EXERCISE
Reproduce every entry exactly as given.

(EXTRACTED DATA begins)

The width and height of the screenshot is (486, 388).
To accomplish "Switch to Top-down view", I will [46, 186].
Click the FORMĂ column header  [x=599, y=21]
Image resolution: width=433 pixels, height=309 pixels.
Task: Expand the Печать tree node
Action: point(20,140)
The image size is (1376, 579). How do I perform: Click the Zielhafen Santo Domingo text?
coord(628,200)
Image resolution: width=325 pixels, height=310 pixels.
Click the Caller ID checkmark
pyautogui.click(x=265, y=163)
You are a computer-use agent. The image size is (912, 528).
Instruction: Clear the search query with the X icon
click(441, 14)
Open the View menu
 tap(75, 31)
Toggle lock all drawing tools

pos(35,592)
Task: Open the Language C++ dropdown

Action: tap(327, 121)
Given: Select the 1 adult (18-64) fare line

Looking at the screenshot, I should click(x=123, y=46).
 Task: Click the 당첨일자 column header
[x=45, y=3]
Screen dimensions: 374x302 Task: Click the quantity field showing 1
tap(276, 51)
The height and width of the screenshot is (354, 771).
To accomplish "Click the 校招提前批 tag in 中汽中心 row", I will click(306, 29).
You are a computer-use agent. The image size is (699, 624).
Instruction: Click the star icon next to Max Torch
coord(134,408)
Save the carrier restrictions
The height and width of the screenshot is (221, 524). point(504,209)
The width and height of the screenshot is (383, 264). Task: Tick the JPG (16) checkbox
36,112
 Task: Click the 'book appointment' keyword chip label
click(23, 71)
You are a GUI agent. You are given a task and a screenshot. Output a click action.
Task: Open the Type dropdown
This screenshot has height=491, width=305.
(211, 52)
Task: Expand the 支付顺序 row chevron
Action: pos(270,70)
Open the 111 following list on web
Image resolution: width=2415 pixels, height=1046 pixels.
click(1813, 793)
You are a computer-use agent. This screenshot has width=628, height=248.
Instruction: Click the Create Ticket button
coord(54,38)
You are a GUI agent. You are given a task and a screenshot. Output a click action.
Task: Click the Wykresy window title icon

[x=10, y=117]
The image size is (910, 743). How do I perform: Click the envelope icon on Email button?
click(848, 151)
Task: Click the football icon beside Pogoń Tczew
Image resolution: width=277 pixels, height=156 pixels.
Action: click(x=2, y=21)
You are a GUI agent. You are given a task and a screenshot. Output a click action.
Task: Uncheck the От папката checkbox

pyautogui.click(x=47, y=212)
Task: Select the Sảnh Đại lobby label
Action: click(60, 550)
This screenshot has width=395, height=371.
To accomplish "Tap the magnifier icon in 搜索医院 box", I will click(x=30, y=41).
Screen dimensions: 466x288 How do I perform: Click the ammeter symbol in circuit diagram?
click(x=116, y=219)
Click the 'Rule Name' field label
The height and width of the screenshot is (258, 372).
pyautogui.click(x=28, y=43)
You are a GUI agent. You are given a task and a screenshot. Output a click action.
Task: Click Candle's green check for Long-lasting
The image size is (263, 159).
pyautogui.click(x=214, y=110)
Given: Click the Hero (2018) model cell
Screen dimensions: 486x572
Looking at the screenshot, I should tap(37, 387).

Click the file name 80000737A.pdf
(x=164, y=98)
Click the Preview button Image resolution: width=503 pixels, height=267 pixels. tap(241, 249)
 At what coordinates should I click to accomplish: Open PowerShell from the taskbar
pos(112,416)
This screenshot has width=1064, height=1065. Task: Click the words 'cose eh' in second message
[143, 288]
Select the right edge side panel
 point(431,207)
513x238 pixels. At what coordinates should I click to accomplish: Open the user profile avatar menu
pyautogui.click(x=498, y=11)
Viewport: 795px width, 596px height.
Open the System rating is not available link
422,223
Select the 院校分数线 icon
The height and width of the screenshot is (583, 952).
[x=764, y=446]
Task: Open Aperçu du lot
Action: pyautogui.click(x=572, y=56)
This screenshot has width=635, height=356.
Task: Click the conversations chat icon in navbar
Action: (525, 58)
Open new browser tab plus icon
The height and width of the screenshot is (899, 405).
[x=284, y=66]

(EXTRACTED DATA ends)

TASK RESULT
The width and height of the screenshot is (486, 388).
To accomplish "Switch to Top-down view", I will [46, 186].
Click the FORMĂ column header  [x=599, y=21]
Image resolution: width=433 pixels, height=309 pixels.
Task: Expand the Печать tree node
Action: point(20,140)
The image size is (1376, 579). How do I perform: Click the Zielhafen Santo Domingo text?
coord(628,200)
Image resolution: width=325 pixels, height=310 pixels.
Click the Caller ID checkmark
pyautogui.click(x=265, y=163)
You are a computer-use agent. The image size is (912, 528).
Instruction: Clear the search query with the X icon
click(441, 14)
Open the View menu
 tap(75, 31)
Toggle lock all drawing tools

pos(35,592)
Task: Open the Language C++ dropdown

Action: tap(327, 121)
Given: Select the 1 adult (18-64) fare line

Looking at the screenshot, I should click(x=123, y=46).
 Task: Click the 당첨일자 column header
[x=45, y=3]
Screen dimensions: 374x302 Task: Click the quantity field showing 1
tap(276, 51)
The height and width of the screenshot is (354, 771).
To accomplish "Click the 校招提前批 tag in 中汽中心 row", I will click(306, 29).
You are a computer-use agent. The image size is (699, 624).
Instruction: Click the star icon next to Max Torch
coord(134,408)
Save the carrier restrictions
The height and width of the screenshot is (221, 524). point(504,209)
The width and height of the screenshot is (383, 264). Task: Tick the JPG (16) checkbox
36,112
 Task: Click the 'book appointment' keyword chip label
click(23, 71)
You are a GUI agent. You are given a task and a screenshot. Output a click action.
Task: Open the Type dropdown
This screenshot has height=491, width=305.
(211, 52)
Task: Expand the 支付顺序 row chevron
Action: pos(270,70)
Open the 111 following list on web
Image resolution: width=2415 pixels, height=1046 pixels.
click(1813, 793)
You are a computer-use agent. This screenshot has width=628, height=248.
Instruction: Click the Create Ticket button
coord(54,38)
You are a GUI agent. You are given a task and a screenshot. Output a click action.
Task: Click the Wykresy window title icon

[x=10, y=117]
The image size is (910, 743). How do I perform: Click the envelope icon on Email button?
click(848, 151)
Task: Click the football icon beside Pogoń Tczew
Image resolution: width=277 pixels, height=156 pixels.
Action: click(x=2, y=21)
You are a GUI agent. You are given a task and a screenshot. Output a click action.
Task: Uncheck the От папката checkbox

pyautogui.click(x=47, y=212)
Task: Select the Sảnh Đại lobby label
Action: click(60, 550)
This screenshot has width=395, height=371.
To accomplish "Tap the magnifier icon in 搜索医院 box", I will click(x=30, y=41).
Screen dimensions: 466x288 How do I perform: Click the ammeter symbol in circuit diagram?
click(x=116, y=219)
Click the 'Rule Name' field label
The height and width of the screenshot is (258, 372).
pyautogui.click(x=28, y=43)
You are a GUI agent. You are given a task and a screenshot. Output a click action.
Task: Click Candle's green check for Long-lasting
The image size is (263, 159).
pyautogui.click(x=214, y=110)
Given: Click the Hero (2018) model cell
Screen dimensions: 486x572
Looking at the screenshot, I should tap(37, 387).

Click the file name 80000737A.pdf
(x=164, y=98)
Click the Preview button Image resolution: width=503 pixels, height=267 pixels. tap(241, 249)
 At what coordinates should I click to accomplish: Open PowerShell from the taskbar
pos(112,416)
This screenshot has width=1064, height=1065. Task: Click the words 'cose eh' in second message
[143, 288]
Select the right edge side panel
 point(431,207)
513x238 pixels. At what coordinates should I click to accomplish: Open the user profile avatar menu
pyautogui.click(x=498, y=11)
Viewport: 795px width, 596px height.
Open the System rating is not available link
422,223
Select the 院校分数线 icon
The height and width of the screenshot is (583, 952).
[x=764, y=446]
Task: Open Aperçu du lot
Action: pyautogui.click(x=572, y=56)
This screenshot has width=635, height=356.
Task: Click the conversations chat icon in navbar
Action: (525, 58)
Open new browser tab plus icon
The height and width of the screenshot is (899, 405).
[x=284, y=66]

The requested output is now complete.